[Items listed in a dataset]
= = = = =
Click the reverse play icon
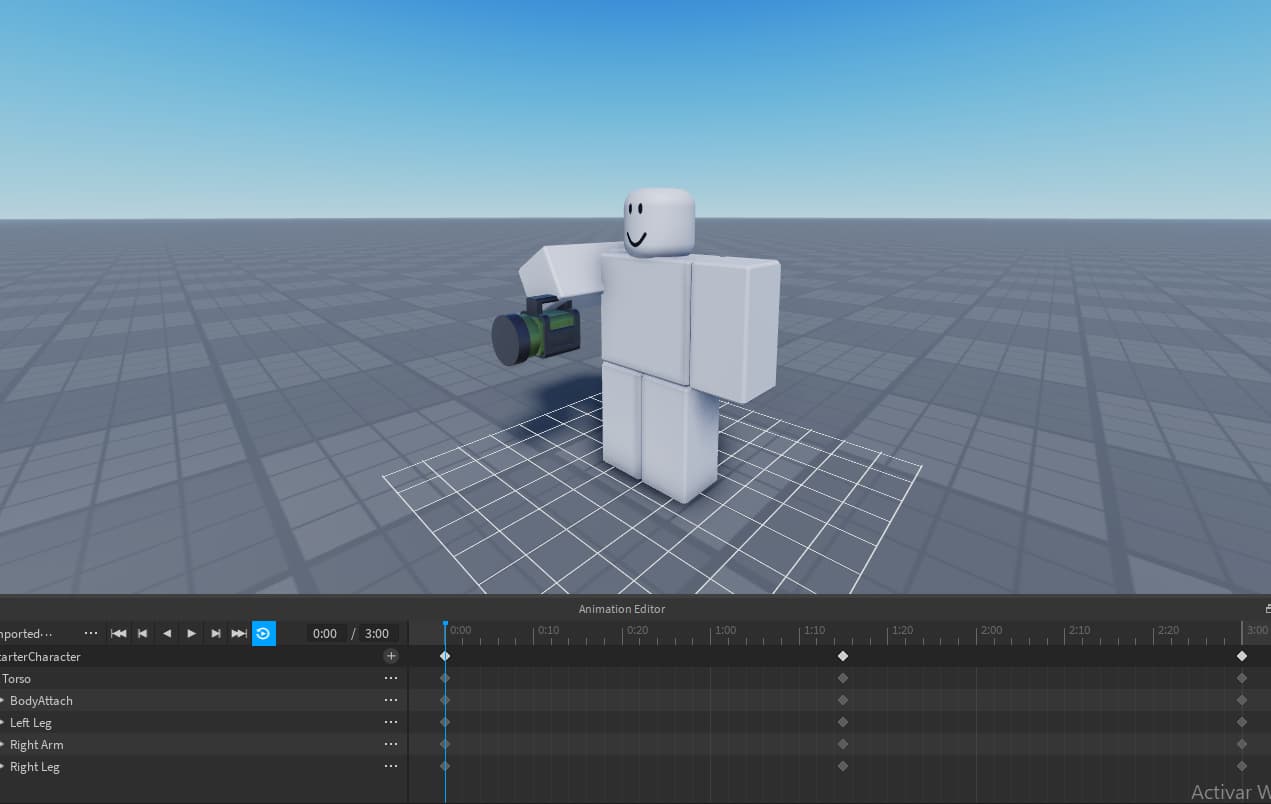 tap(166, 633)
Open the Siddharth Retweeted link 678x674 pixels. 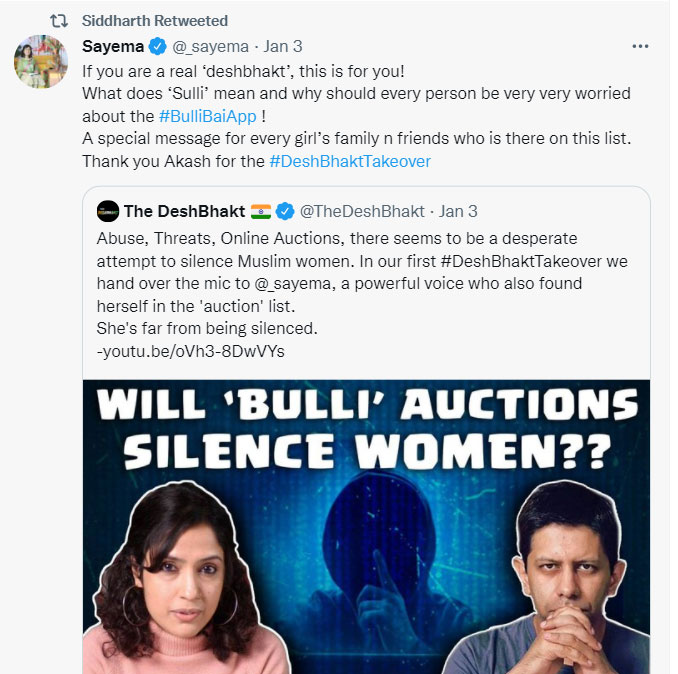tap(155, 20)
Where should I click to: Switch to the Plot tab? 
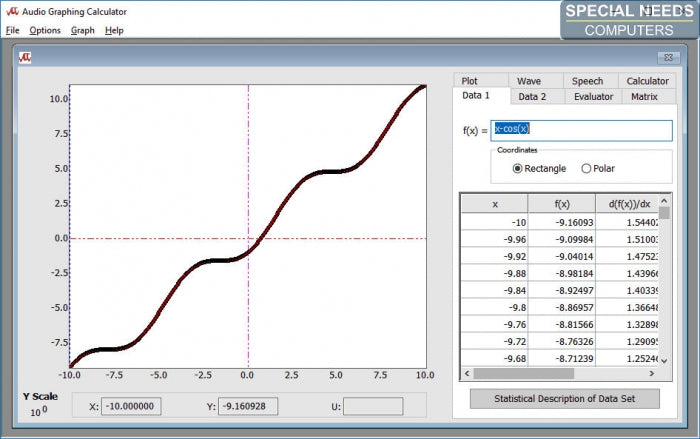[469, 81]
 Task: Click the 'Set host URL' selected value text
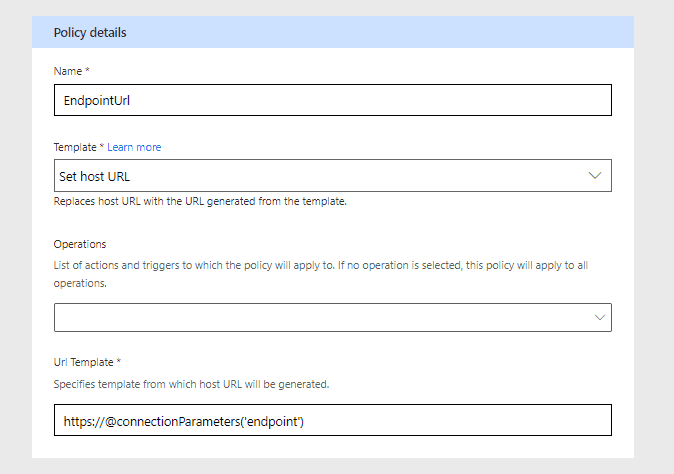95,177
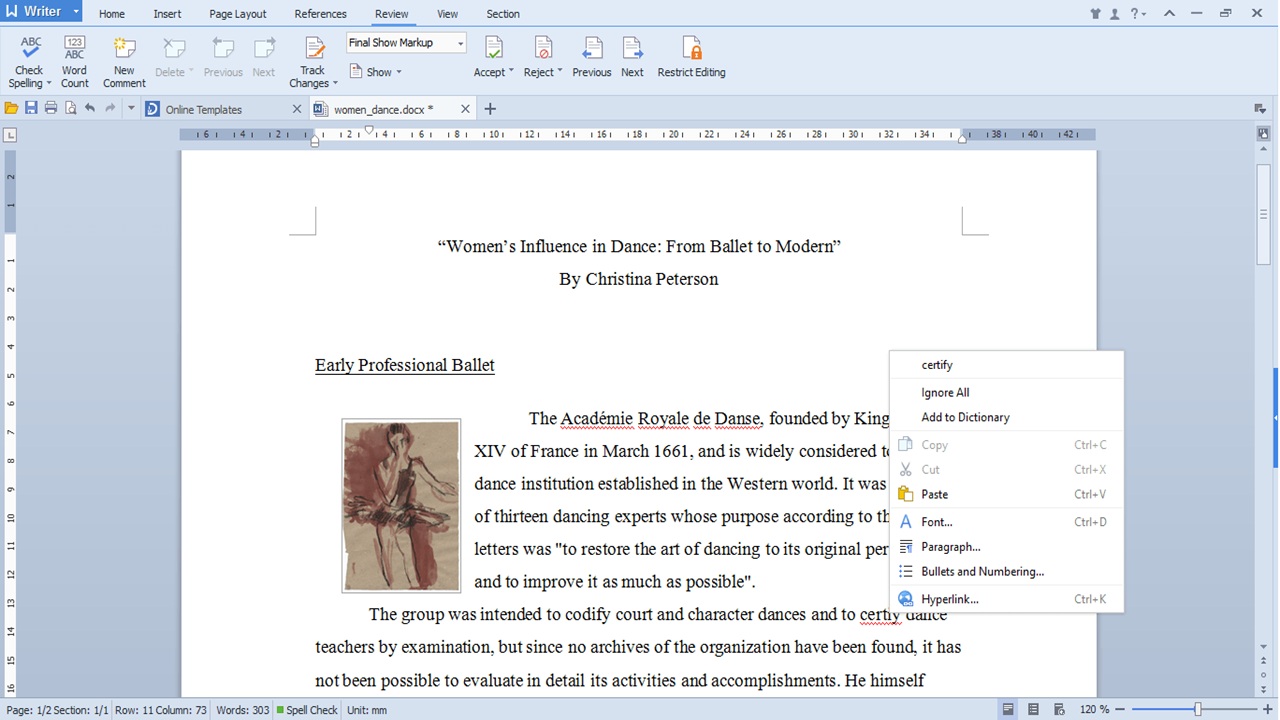Switch to the Page Layout tab
Image resolution: width=1280 pixels, height=720 pixels.
(237, 13)
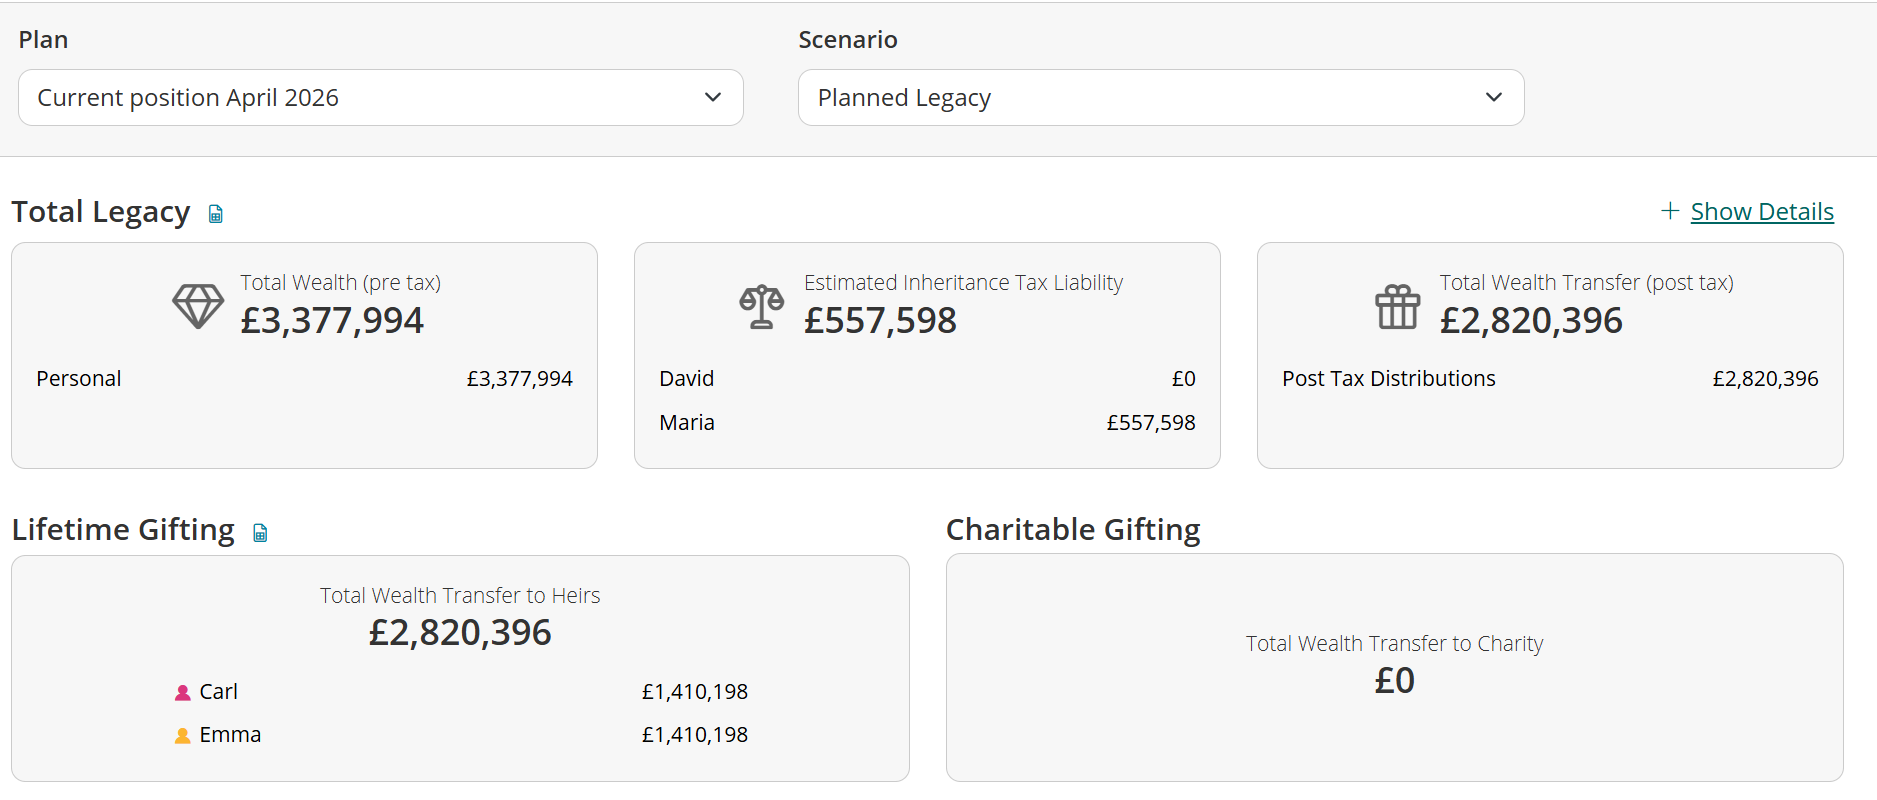Click Emma's orange person icon
The image size is (1877, 800).
point(182,735)
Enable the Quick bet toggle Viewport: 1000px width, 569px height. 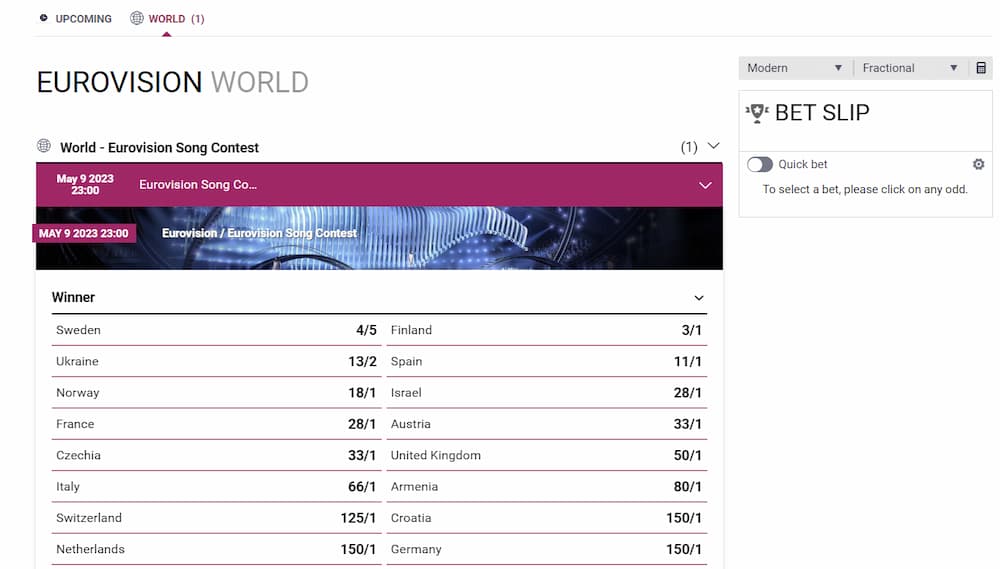760,164
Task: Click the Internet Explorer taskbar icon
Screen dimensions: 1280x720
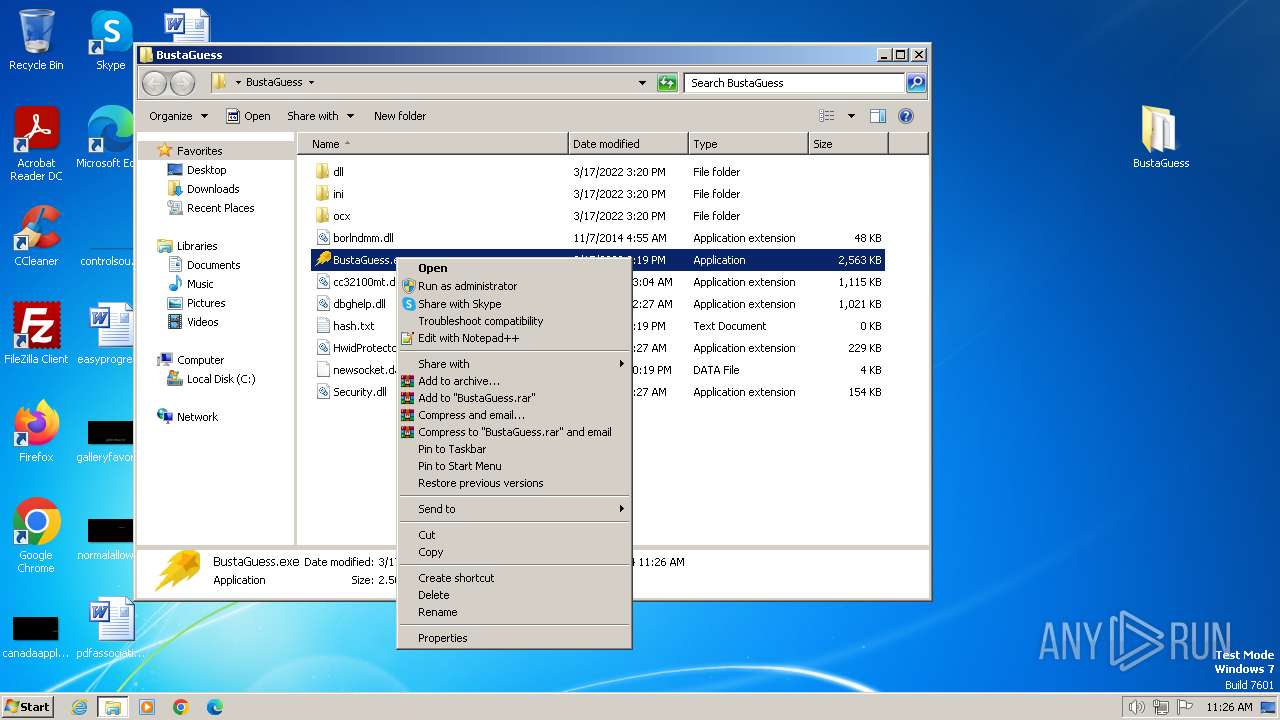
= = = = =
BRIEF
Only the lines from the one with "Task: Click the Internet" through the last line of the records above are wanted, copied exactly and with pictures omitted.

EXERCISE RESULT
Task: Click the Internet Explorer taskbar icon
Screen dimensions: 1280x720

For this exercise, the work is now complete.